原本打算今日來尋爹爹舊友, 由舊友護送出城。如今看來,“舊友”顯然靠不住, 她打算自家雇車準備行囊,滿打滿算十天之內離京……
但不知來歷的“死士”確實令人不安。應家暫住的帳篷也的確不安全。她想了想,答應下來。
“等死士全部緝捕歸案,我家想搬出去,你不會攔罷?”
晏容時深深地看她一眼:“你若想走,我自然不會攔阻。”
“我得出去尋一趟十一郎。”天色早過晌午,他跟應小滿商量。
今天他只告假了半日,原本想去一趟大相國寺,之后入兵部查案。不想出了余慶樓的事。
他起身道:“兵部不去了。加緊查辦余慶樓這處線索要緊。最近我都會在大理寺,你有事可以直接來尋我。我不在審訊人犯時,多半都在官廨值房。”
應小滿沒吭聲,清澈的眸子瞄了他一眼。眼神里明晃晃地寫著:“才不去大理寺找你。”
晏容時失笑。沒多說什么,起身出門。
應小滿獨自坐在方掌柜算賬的屋子里,把桌上物件挨個地摸一摸,很快也發現了剩余半盞羊奶的茶盞,舉起在陽光下看了看。

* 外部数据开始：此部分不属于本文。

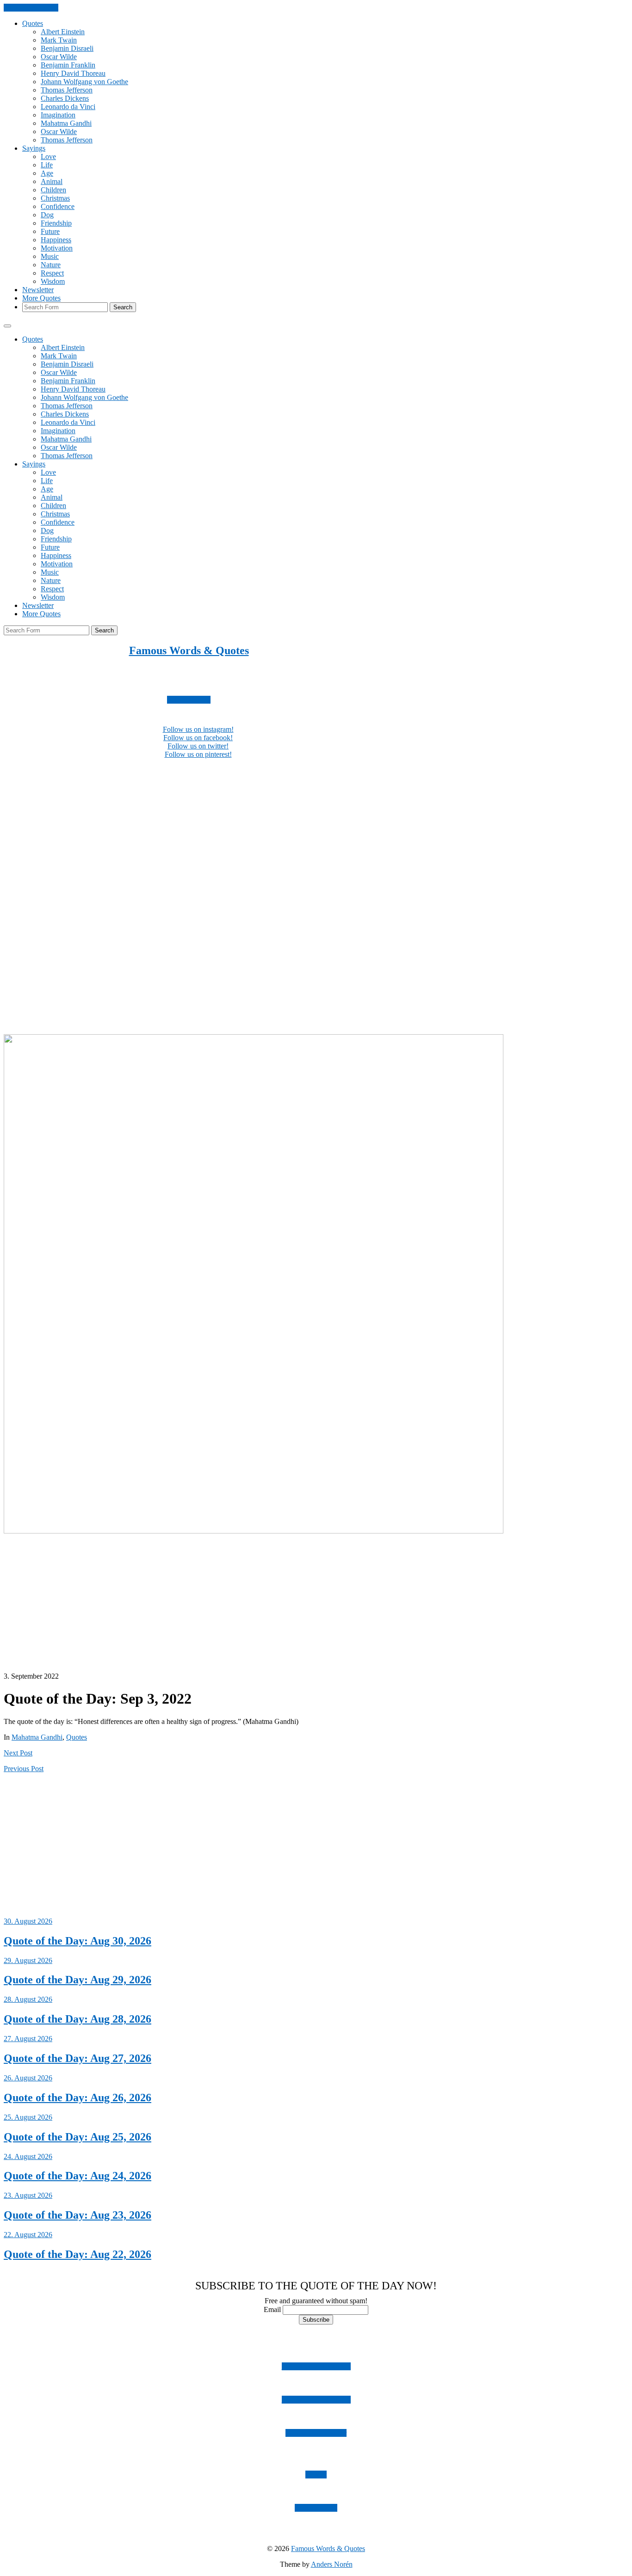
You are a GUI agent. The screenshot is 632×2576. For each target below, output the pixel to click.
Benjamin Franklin (68, 65)
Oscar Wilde (59, 57)
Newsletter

外頭有禁軍進來,肅然取走了茶盞。“小娘子莫要多碰觸,此為證物。”
“哦。”應小滿趕緊放手。
被查封的安靜酒樓里,禁軍在外把守,大理寺官員陸續趕來,四處勘察物證,搬走了許多物件。
天色逐漸暗了下去。
入夜后,果然駛來兩輛馬車停在酒樓門邊。其中一輛囚車,外表和尋常馬車差不多,只有車窗封死,夜色里不仔細瞧不出差異。七八名禁衛好手如臨大敵,提著五花大綁的死士活口上車。
隋淼領著另外幾名好手,迎應小滿上第二輛馬車。
她坐上去就感覺這輛車眼熟。看車廂里的布置陳設,依稀是從前她坐過一次的晏家馬車。
那時晏容時在她面前還不是晏容時,只是晏家七郎。
她夜里飛爪翻入晏家院墻,蹲守了半夜,七郎領她去他母親生前養病的清凈小院,兩人一起看了錦鯉池子里的游魚,在涼亭里吃鮮果子,七郎又領著她去豐松院踩點……
無人看到的馬車里,應小滿的腳趾頭都蜷了起來。
七郎帶她去豐松院踩點殺晏容時……
大晚上的,為什么叫她想起這種尷尬事!
應小滿很快把這段拋去腦后,摸了摸懷里揣著的銀疙瘩。
她按照爹爹的吩咐,去尋舊友。結果酒樓里蓄養死士,爹爹舊友被抓,酒樓被查封,跟北國奸細有關聯。
眼下究竟是個什么亂糟糟的局面?
抱著爹爹失而復得的遺物,她突然又想起,按照七郎的說法,逃脫的死士曾經追蹤過自己,為了防止意外,會派人貼身護衛應家。
應家的行蹤就在許多人眼皮子底下了。
她打算雇車,準備行囊,領著老娘和阿織回老家。這些動作根本瞞不過晏家。要不要和七郎當面說一句?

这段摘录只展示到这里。